LEXINGTON, Ky. — The federal government shutdown that ended last week cost states with national landmarks an estimated $2.2 billion in lost tax revenue, according to a new study.
Released by NerdWallet, the study shows California, which is home to 27 national landmarks, lost $648 million in the shutdown while Virginia, home to a number of Civil War re-enactments and battlefields, lost $608 million.
The National Park Service accounts for less than 1 percent of the federal budget, but officials at all levels contend national landmarks are economic drivers. During the 16-day shutdown, federal authorities went as far as barricading memorials to keep visitors out, and some states, such as Arizona, California and Utah, moved to use state funds to open national parks.

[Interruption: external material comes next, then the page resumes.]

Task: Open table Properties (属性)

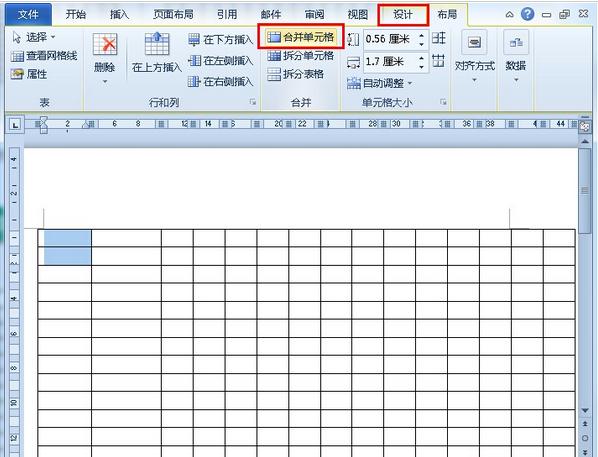Action: pos(29,74)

“At this time of year, tourists flock to national parks and bring school children to such monuments as the Lincoln Memorial and Statue of Liberty,” Dana Lime, a tax analyst for NerdWallet, told Sightseers’ Delight. “In conjunction with the shutdown, the National Park Service closed national landmarks throughout the country, generating economic losses of over $2 billion for states like California, Virginia, New York and Arizona, which contain a large number of national landmarks.

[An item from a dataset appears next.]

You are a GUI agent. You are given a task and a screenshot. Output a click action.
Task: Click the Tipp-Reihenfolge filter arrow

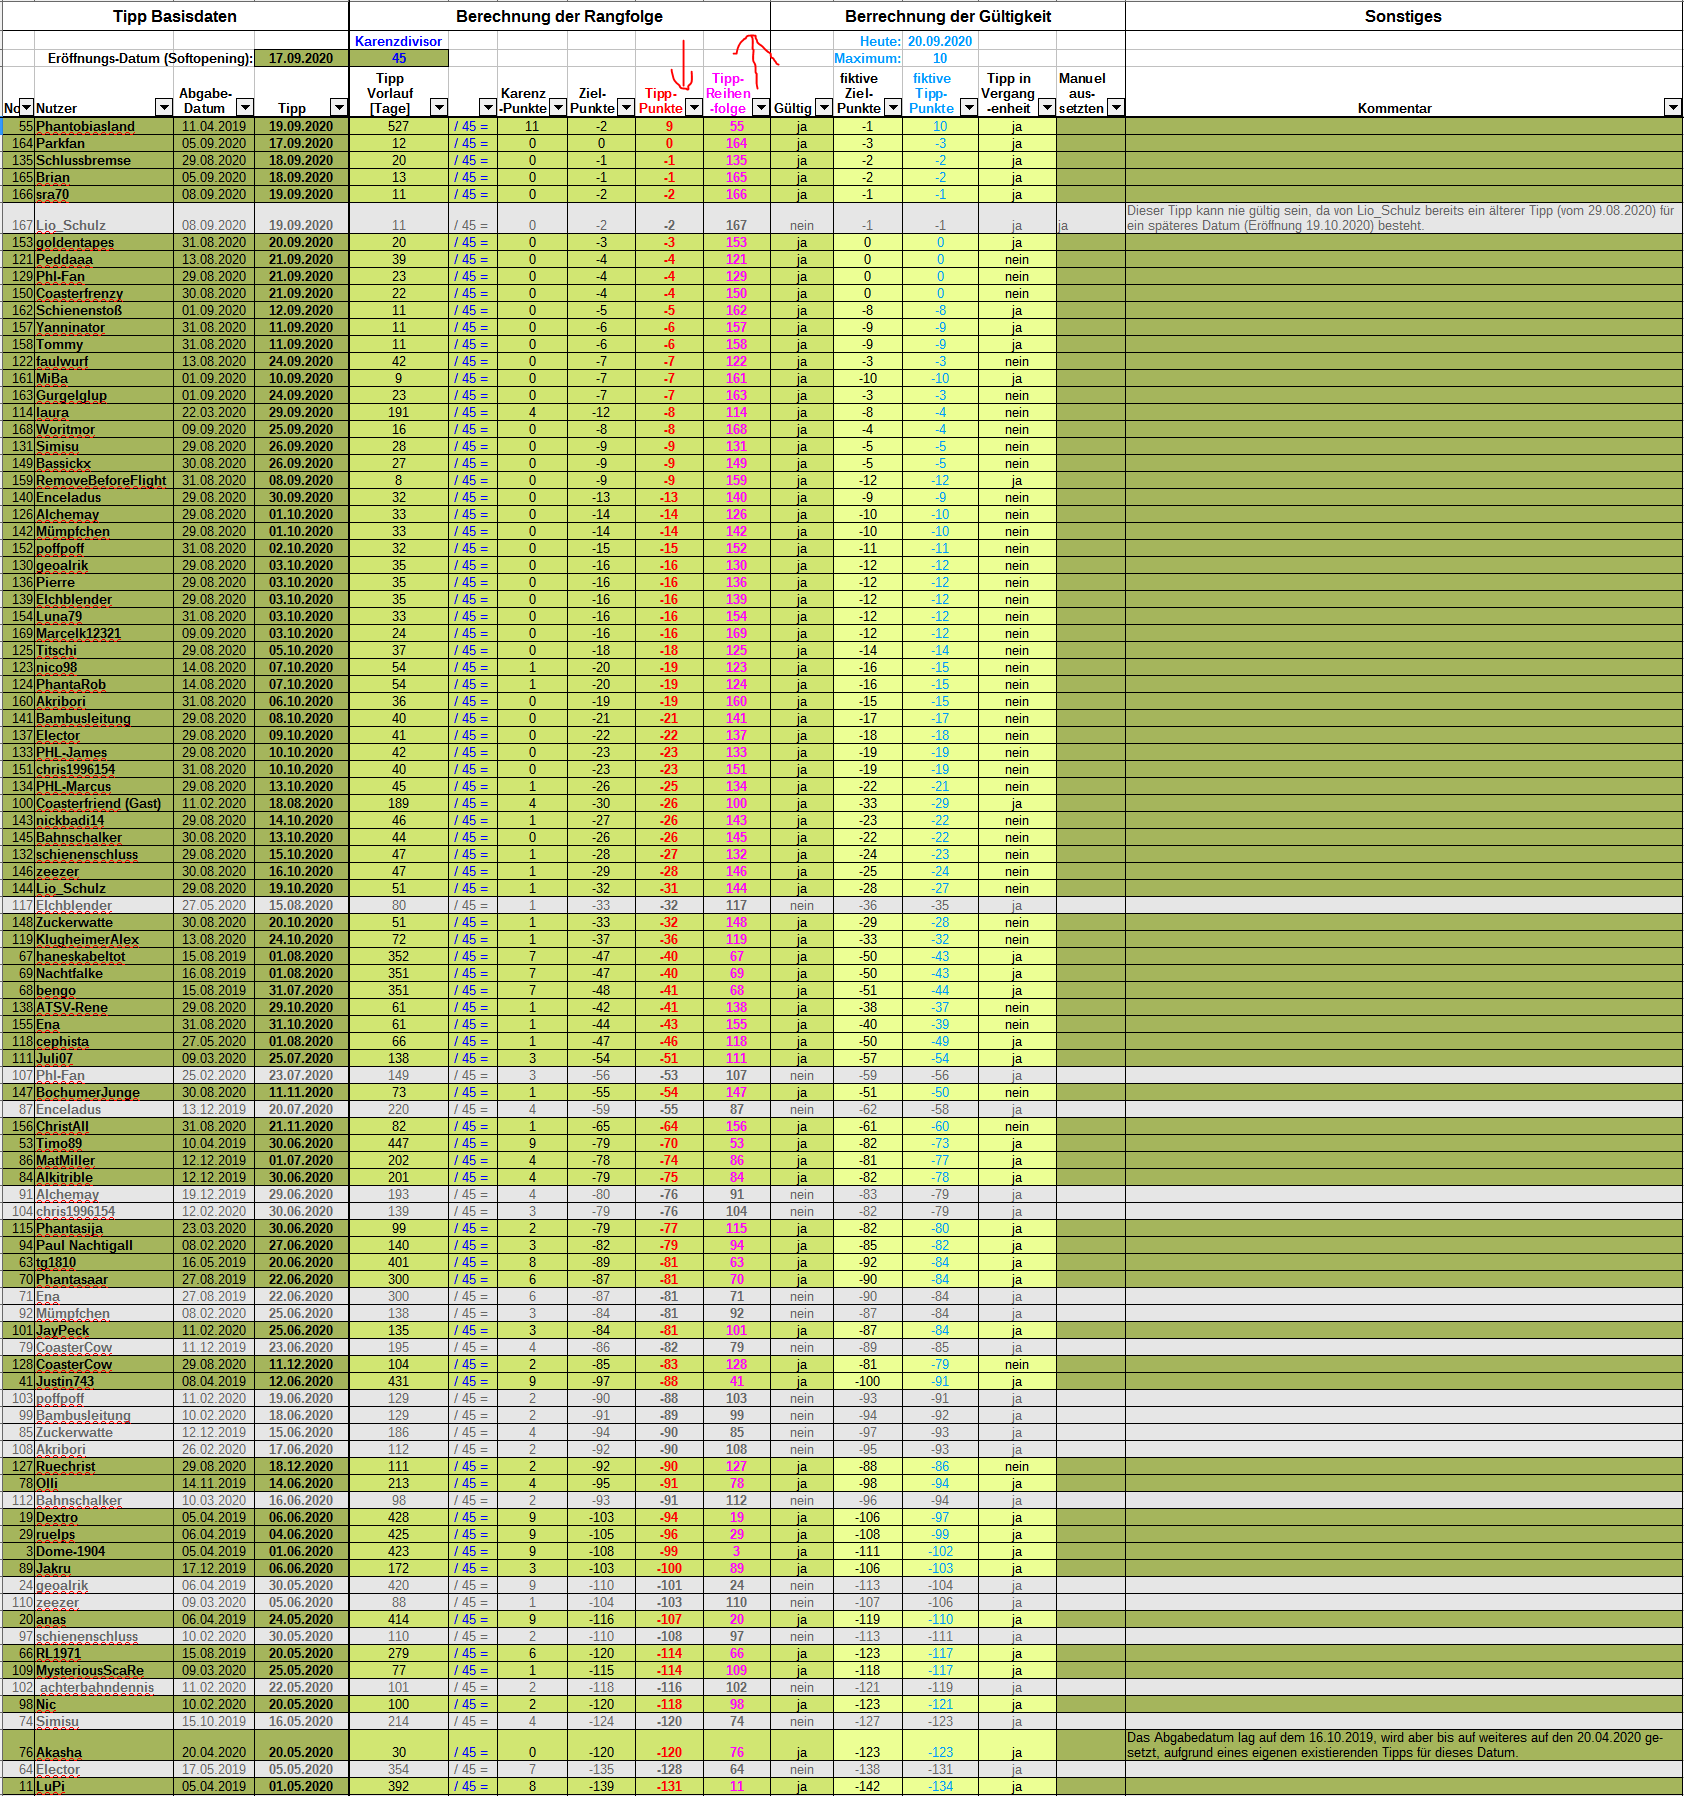click(760, 108)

“In particular, we estimate that California and Virginia lost the most tourism revenues at $648 and $608 million, respectively,” Lime added. “The economy will have to make up for the losses through the private sector in the form of positive corporate earnings growth. Notably, last week the S&P500 soared to record highs, thanks to positive earnings reports from Google and Morgan Stanley.”
In conducting its survey, NerdWallet culled data from state tourism boards and also estimated the number of October visitors to national landmarks based on data from the National Park Service.
“It makes no sense for Washington’s dysfunction to continue hurting Arizonans whose livelihoods depend on Park tourism,” U.S. Sens. John McCain, R-Ariz., and Jeff Flake, R-Ariz., said in a joint Oct. 12 statement after Arizona reached an agreement with the federal government to use state funds to reopen the Grand Canyon National Park.
Arizona state officials were eager to reopen the park, claiming visitors spend upwards of $1.2 million per day in the park.
Amid the shutdown, the Republican-led House tried to fund national parks through the “Open Our Nation’s Parks and Museums Act.” The bill would have provided funding for national parks, the Smithsonian Institution, the National Gallery of Art and the United States Holocaust Memorial Museum.